As we face a fragmented and fluid future, experts nevertheless suggest that regardless of where the paths lead, it is important to consider three concepts.

  1. Design for people living in a hybrid future. That means taking into account both where and when work occurs. Professor Lynda Gratton, of the London Business School, provides a useful framework for evaluating the criteria that enable productivity for most roles.

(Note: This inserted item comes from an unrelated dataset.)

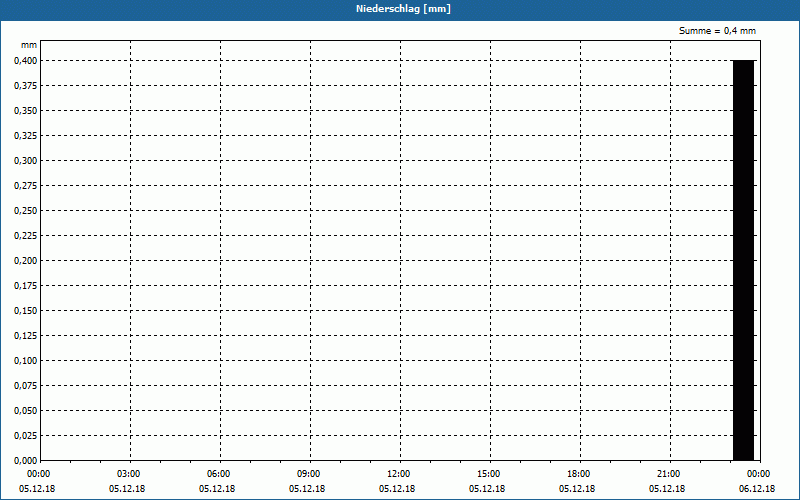Click the 21:00 time axis label

668,474
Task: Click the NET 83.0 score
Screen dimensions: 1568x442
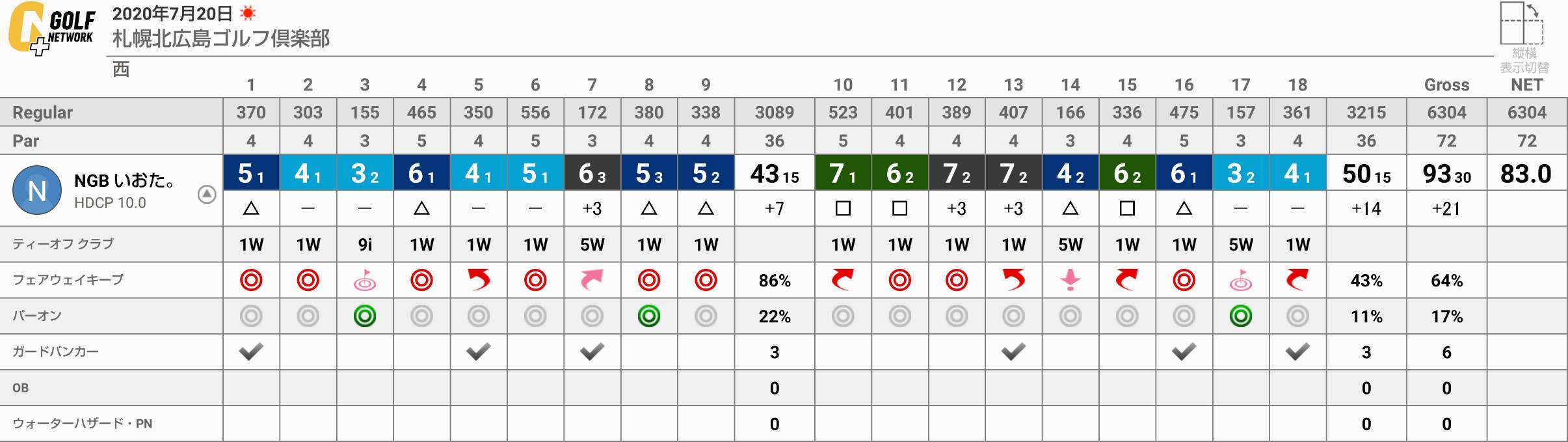Action: 1526,174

  2. Take into consideration the physical and digital experience. Moving forward, organizations will design the relationship that individuals have with the company, just like the world’s foremost marketing companies foster emotional connections between people and the brands they grow to love.
  3. Establish an environment that includes interaction, socialization, and collaboration. For positions that demand high a degree of teamwork, being together will likely continue to be the preferred means of work. Creativity and innovation, on the other hand, appear to be largely independent of co-location. It seems that while interaction is a crucial aspect of spurring new ideas, the hard work of fleshing those ideas out can often be performed independently.

Ultimately, every business enterprise is at its core a social enterprise. Businesses are built by and for people, and the structure of every business represents the network of relationships housed therein. As a result of the pandemic, businesses at large and society as a whole experienced an erosion of broad social networks and the reinforcement of organizational silos. In the end, those outcomes represent a huge risk for every business. It can lead to the gradual loss of social capital, which is measured in trust, accrues over time, and is exchanged in the social marketplaces of the organization. The lesson here? High performing organizations will acknowledge that work can no longer be dammed. Instead, they will embrace the fluid nature of work, and build channels to direct its potential towards ever-greater outcomes.